この意味の責任は、法的責任と政治的責任に分けられますが、これは責任追求の方法による分類です。裕仁の戦争責任に関しては、現在のところ前者は問題とならず、もっぱら後者の問題です。「現在のところ」と断ったのは、占領下のある時期には処罰という法的責任の追及も可能性があったという趣旨です(現実に行われた戦犯裁判の正否と無関係です)。政治的責任は、もちろん根拠となる法律などなく(それゆえに「政治的」です)、問題となる個人の行為に対する否定的な政治評価です。なお、「退位」などは責任追及の結果ではあっても、責任追及そのものではありませんから、「政治責任」とは区別されるべきです。

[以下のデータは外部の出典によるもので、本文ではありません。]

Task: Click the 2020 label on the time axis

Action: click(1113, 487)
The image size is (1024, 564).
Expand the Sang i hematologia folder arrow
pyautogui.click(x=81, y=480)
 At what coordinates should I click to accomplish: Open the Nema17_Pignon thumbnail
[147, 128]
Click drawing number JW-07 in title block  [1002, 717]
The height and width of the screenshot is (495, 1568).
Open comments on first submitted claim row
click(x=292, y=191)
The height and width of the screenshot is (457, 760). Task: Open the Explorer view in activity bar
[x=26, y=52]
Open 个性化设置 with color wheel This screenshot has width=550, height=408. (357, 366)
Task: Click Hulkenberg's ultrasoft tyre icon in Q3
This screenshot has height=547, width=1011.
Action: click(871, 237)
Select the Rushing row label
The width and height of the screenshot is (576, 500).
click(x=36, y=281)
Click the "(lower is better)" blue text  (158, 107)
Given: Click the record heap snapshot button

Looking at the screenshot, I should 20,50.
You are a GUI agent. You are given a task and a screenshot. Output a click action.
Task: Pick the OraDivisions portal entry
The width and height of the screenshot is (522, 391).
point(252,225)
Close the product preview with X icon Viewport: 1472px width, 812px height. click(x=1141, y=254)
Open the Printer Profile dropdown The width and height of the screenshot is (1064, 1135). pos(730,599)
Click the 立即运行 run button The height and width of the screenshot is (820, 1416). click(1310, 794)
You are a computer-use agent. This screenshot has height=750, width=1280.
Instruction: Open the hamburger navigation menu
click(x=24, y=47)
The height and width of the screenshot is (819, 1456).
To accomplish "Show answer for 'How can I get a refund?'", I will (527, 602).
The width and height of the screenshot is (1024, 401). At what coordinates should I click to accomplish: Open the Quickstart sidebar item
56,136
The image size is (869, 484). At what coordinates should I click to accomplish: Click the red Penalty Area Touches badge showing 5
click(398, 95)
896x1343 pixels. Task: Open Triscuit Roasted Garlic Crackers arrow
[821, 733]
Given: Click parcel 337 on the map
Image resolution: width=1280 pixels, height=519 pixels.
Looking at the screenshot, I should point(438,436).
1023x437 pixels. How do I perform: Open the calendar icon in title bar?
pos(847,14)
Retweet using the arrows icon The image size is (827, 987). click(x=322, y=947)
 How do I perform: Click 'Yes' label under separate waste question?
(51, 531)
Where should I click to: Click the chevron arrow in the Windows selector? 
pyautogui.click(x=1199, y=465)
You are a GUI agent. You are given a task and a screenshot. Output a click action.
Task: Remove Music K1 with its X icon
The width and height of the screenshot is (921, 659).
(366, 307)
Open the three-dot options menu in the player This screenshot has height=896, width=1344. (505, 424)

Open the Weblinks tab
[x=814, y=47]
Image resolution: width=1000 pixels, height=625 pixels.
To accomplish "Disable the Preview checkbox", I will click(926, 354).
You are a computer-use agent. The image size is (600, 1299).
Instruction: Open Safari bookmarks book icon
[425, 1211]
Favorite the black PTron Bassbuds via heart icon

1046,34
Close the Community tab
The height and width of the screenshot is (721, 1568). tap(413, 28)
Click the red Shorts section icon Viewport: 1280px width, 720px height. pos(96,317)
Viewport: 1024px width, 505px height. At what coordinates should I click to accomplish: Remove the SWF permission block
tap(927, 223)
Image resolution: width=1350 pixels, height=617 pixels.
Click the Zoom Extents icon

当然ですが、戦争を正当と考える立場からは、政治的な戦争責任は考えられません。ある行為を正当とする価値判断は、否定的評価と両立しないからです。政治的な戦争責任は、その行為を正当と評価しない価値判断に由来します。なお、責任は、個々の関与者について問題としますから、たとえば、「歴史的な必然」という論は、責任の存否と関係ありません。
「誰に対する責任」かは、しばしば「人類に対する責任」などという表現で表されるように、戦争責任にとって、重要な問題ではないと考えております。もっとも、政治責任は、上述のように、その戦争に対する否定的評価を前提としますから、当然ながら、その戦争で被害を受けた者からの責任追及が多いでしょう。対米英戦争なら、アジア各国、双方の軍の兵士、殺傷された国民です。